Many of you are probably familiar with the term VPN (Virtual Private Network) and understand how such a service can enhance your default Internet connection by adding an extra layer of security to it and keeping your privacy in pristine condition if used right.
However, nowadays more and more security solutions come to be and dVPN is just one of them. dVPN stands for decentralized VPN and its purpose is pretty much still the same as that of a standard VPN, with a twist: this type of network has no form of central authority, as its users play the roles of both clients and relay/exit nodes, much as in a P2P (Peer-to-Peer) network.
Brave establishes the core of a distributed VPN solution
Brave’s Research and Development team has recently published a paper that thoroughly describes a new, ambitious project called VPN⁰, which is based on a decentralized VPN foundation.
It’s well-known that in any such a network (i.e. a dVPN network), a few problems might occur, ones that are related to users having their machine (now playing the role of a relay/exit node) transmit traffic of a questionable nature, potentially harmful or even illegal network traffic.
Reportedly, there have been several reports to indicate that dVPN users’ machines have been used as malicious exit nodes without their knowledge. However, VPN⁰ is expected to be a pocket of fresh air in the dVPN industry, as it aims to put an end to those issues by offering traffic authorization features along with a validation mechanism that’s bound to preserve the privacy of its users.
dVPN with added selective traffic capabilities
In other words, VPN⁰ was designed with one thing in mind: dVPN nodes (the users who operate said machines) should have the possibility to decide what kind of traffic they want to route through their machines, thus eliminating the possibility of transmitting illegal or unwanted content.
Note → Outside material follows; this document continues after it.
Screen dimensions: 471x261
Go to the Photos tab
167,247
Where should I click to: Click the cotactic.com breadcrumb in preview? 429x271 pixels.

However, this becomes problematic, since the content you route through your machine while you’re connected to the private network shouldn’t be visible in the first place, so this selective traffic capability should be achieved without ever learning the content of the routed traffic.
According to the research paper, VPN⁰ has already been integrated with Mainline (BitTorrent’s DHT) and ProtonVPN to demonstrate the feasibility of working with next-gen VPN solutions.
How could this possibly work?
Allegedly, VPN⁰ is capable of letting relay nodes control the kind of traffic they transmit minus the inconvenience of learning of its content through a “novel application of zero knowledge proofs.” The zero knowledge proof is a technology used in cryptography that enables a certain entity to prove to another entity that plays the role of a verifier that a certain bit of information (statement) is true, but without revealing what the content of the statement is, only its validity.
So for this to work, a whitelist of some sort needs to be generated. Based on this theory, a VPN⁰ client can prove to a VPN⁰ relay that the traffic it wants to route is contained within the specified whitelist. That, or a set of domains that the relay agrees to route traffic for.
What can we expect now?
While Brave’s Research and Development team has an optimistic view of the VPN⁰ project, they also realize that it still has a long way to go before it becomes totally reliable. The concept is iron-clad, as it brings standard dVPN features minus the inconvenience of potentially having others violate your privacy.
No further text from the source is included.